CyberCX had observed three major cybercrime groups with Russian connections targeting Australian and New Zealand organizations over the past six months, indicating an increased risk for critical infrastructure providers in Australasia.

“New Zealand is definitely on the radar of cyber attackers and should not be led to believe that it is protected due to geographic isolation,” Boileau said.

Cybercriminals with no ideological or geographic ties to the Russia-Ukraine conflict were also expected to exploit it through phishing and cyber-powered fraud attacks against Kiwi and Australian organizations, he said.

Boileau noted that fake calls for donations had been identified on social media sites, including TikTok and Twitter, with scammers claiming to be Ukrainians in dire need of cryptocurrency assistance.

Cyber ​​activities related to the conflict have increased “enormously” as more “noise” in the cybercrime ecosystem makes it more difficult for regional organizations to assess and monitor threats, he said. Hacktivist group activity, hoaxes and misinformation have also skyrocketed, he said.

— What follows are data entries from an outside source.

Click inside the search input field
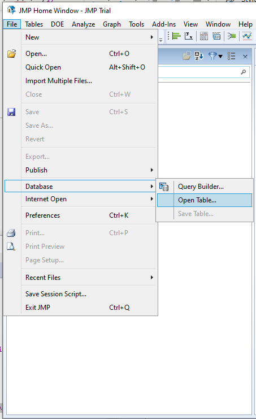Viewport: 256px width, 419px height. tap(203, 72)
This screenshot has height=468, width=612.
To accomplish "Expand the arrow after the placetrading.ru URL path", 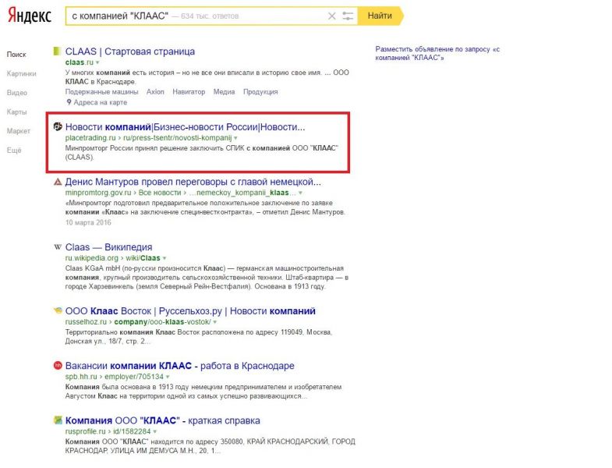I will pyautogui.click(x=235, y=138).
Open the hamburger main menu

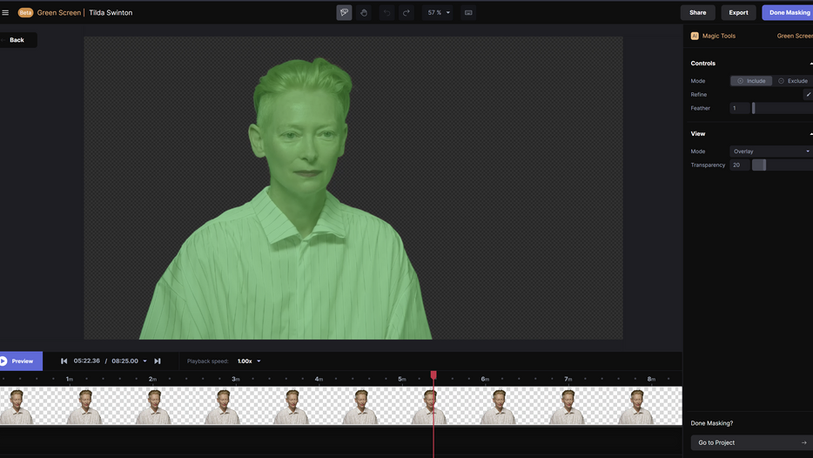pos(5,13)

The National Cyber ​​Security Centre, a branch of the Government Communications Security Bureau, last month advised key New Zealand companies to beef up their cyber defenses in response to heightened tensions between Russia and Ukraine.

The center said there is an increased potential for cyberattacks and encouraged nationally significant organizations to “consider and strengthen” their cybersecurity preparedness.